Ultra-wideband electromagnetic wave absorption in mmWave using dual-loss engineered M-type hexaferrite: A wave cancellation approach

The development of broadband, high-performance electromagnetic (EM) wave absorbers in the millimeter-wave (mmWave) band requires optimizing both magnetic and dielectric losses, presenting significant challenges. Here, we report an ultra-wideband EM wave absorber for the mmWave band based on Strontium M-type ferrite (SrM) with dual-loss characteristics. SrM was synthesized via a non-stoichiometric sol–gel method with controlled iron (Fe) deficiencies to induce both dielectric and magnetic losses.

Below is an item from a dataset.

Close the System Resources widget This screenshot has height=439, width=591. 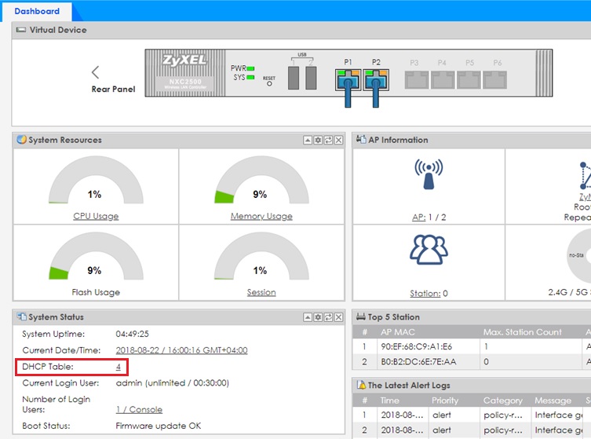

The high magnetic anisotropy of SrM results in strong magnetic losses through ferromagnetic resonance (FMR) near 50 GHz, while Fe deficiencies induce local charge imbalances, leading to significant dielectric losses. EM wave characterization reveals that the dual-loss SrM absorber with an Fe/Sr ratio of 10 (SF10) exhibits an effective absorption bandwidth (EAB) of 26.95 GHz, covering the Q- and V-bands at a thickness of 0.5 mm. To elucidate the ultra-wideband absorption mechanism of the SF10 absorber, its EM parameters were analyzed using wave cancellation theory. The results demonstrate that the dual-loss characteristics reduce the amplitude difference between surface- and backplate-reflected waves and bring the phase difference close to π, enabling ultra-wide EAB through wave cancellation. These findings establish fundamental design principles for broadband EM wave absorbers.